Nitrofurantoïne
Eerste trimester
Er is ruime ervaring met nitrofurantoïne in het eerste trimester. Prospectieve studies (>10.000 gevolgde zwangerschappen) laten geen verhoogd risico zien op aangeboren afwijkingen. Case control studies sluiten een licht verhoogd risico op specifieke aangeboren afwijkingen niet uit, maar deze studies hebben methodologische beperkingen.
Vlak voor de bevalling
Wees terughoudend met nitrofurantoïne vlak voor de uitgerekende datum. Nitrofurantoïne kan dan in theorie een hemolytische anemie (bloedarmoede) bij de neonaat veroorzaken, vooral bij G6PD-deficiëntie. G6PD-deficiëntie is een erfelijke aandoening en komt vooral voor bij mensen uit het Middellandse Zeegebied, Suriname, de Antillen, Azië en Afrika. In de oorspronkelijke Noord-Europese bevolking is de incidentie laag (0,1%). De Nederlandse Vereniging voor Obstetrie en Gynaecologie geeft in haar richtlijn aan om bij voorkeur nitrofurantoïne niet te gebruiken vanaf 36 weken zwangerschap of bij dreigende vroeggeboorte.
Clindamycine
Er is redelijke ervaring met clindamycine in het eerste trimester. Clindamycine is geen middel van eerste keus, in verband met het risico op pseudomembraneuze colitis bij de moeder. Het kan worden gebruikt bij falen van penicillines, cefalosporines en macroliden. De informatie over lokale toediening van clindamycine vindt u bij de huidaandoeningen en bij vaginale aandoeningen.
Fusidinezuur
Met het gebruik van fusidinezuur tijdens de zwangerschap is geen ervaring opgedaan. Fusidinezuur remt competitief de binding van bilirubine aan albumine. Er zijn enkele case reports van hyperbilirubinemie bij directe systemische toepassing van fusidinezuur aan patiënten. Systemisch gebruik in de laatste weken vóór de partus kan daardoor in theorie leiden tot hyperbilirubinemie bij de neonaat. Vooral als de partus vervolgens prematuur plaats vindt, of de neonaat icterisch, acidotisch of ernstig ziek is, kan dit een risico zijn. De informatie over lokale toediening van fusidinezuur vindt u bij de huidaandoeningen en bij oogaandoeningen.
Fosfomycine
Onderzoek naar dit middel tijdens de zwangerschap beperkt zich vooral tot effectiviteitsstudies in het tweede en derde trimester. Er wordt over het algemeen aangenomen dat fosfomycine in deze fase van de zwangerschap geen nadelige effecten heeft. Fosfomycine passeert de placenta. Een goede risico-inschatting voor een blootstelling in het eerste trimester is moeilijk te maken. Een prospectieve studie met ongeveer 150 eerste trimester blootstellingen aan fosfomycine oraal ziet geen verhoogd risico op aangeboren afwijkingen. Voorlopige data uit een uitgiftedatabase met ruim 2500 eerste trimester blootstellingen aan fosfomycine laat eveneens geen verhoogd risico zien op aangeboren afwijkingen. Fosfomycine is in orale en IV-toedieningsvorm.
Colistine
Er zijn onvoldoende gegevens om het risico van colistine tijdens de zwangerschap in te schatten. Toediening via vernevelen heeft een lage biologische beschikbaarheid van 2% en zal dus nauwelijks tot blootstelling van de foetus leiden.

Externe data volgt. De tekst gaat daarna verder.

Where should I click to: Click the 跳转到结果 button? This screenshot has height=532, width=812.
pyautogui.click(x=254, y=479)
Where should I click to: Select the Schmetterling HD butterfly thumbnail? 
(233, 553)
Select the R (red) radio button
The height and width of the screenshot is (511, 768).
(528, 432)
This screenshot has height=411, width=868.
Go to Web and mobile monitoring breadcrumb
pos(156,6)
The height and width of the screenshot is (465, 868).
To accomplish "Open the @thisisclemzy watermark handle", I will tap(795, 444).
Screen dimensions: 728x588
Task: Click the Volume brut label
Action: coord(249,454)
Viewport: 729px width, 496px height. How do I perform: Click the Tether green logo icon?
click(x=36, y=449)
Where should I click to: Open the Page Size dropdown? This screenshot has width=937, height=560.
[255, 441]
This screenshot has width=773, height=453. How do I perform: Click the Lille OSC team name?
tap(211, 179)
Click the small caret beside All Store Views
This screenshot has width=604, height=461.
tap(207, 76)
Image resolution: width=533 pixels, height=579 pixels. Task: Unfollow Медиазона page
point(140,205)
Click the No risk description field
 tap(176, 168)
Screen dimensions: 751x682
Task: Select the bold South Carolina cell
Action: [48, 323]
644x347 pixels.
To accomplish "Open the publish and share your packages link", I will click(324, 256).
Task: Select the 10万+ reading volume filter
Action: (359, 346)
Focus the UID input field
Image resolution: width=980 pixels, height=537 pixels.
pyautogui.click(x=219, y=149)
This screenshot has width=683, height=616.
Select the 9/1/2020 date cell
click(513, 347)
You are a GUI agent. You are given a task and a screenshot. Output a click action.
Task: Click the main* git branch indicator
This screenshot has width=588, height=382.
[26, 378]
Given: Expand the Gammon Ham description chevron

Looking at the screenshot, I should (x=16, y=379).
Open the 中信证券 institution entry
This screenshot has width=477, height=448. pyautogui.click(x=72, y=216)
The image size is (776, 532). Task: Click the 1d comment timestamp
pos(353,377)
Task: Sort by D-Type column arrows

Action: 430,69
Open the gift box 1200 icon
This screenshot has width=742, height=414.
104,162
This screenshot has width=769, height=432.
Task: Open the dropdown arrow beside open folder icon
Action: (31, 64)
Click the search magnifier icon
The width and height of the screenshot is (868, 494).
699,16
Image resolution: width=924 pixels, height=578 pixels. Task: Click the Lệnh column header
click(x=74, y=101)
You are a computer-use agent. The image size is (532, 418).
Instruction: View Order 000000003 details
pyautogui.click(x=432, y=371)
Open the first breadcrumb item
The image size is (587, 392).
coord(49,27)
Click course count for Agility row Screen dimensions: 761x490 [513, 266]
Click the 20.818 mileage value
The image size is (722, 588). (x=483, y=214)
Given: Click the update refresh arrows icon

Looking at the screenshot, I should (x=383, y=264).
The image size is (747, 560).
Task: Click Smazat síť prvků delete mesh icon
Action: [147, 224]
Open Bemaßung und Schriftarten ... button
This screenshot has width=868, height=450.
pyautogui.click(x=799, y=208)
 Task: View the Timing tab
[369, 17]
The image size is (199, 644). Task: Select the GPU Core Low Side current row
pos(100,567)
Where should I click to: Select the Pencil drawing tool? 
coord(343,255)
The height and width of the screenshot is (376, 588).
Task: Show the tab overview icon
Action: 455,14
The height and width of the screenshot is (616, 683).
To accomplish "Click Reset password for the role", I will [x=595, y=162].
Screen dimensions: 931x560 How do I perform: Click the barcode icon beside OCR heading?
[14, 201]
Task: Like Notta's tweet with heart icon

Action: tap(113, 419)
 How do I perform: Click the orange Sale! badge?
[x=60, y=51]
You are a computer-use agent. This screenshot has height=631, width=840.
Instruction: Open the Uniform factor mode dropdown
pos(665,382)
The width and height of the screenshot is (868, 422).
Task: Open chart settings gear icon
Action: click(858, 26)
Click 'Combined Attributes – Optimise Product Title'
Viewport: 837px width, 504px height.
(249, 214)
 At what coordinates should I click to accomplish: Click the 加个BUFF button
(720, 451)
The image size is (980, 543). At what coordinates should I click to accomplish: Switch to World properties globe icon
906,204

Aztreonam, fidaxomicine, daptomycine methenamine
Er zijn (vrijwel) geen humane studies naar het gebruik van aztreonam, fidaxomicine, daptomycine en methenamine tijdens de zwangerschap.
Een urineweginfectie tijdens de zwangerschap
Tijdens de zwangerschap is de kans op een ernstiger beloop van een urineweginfectie groter. Dit kan nadelige gevolgen hebben voor de moeder, zoals pyelonefritis en sepsis, en voor het kind, zoals groeivertraging en vroeggeboorte.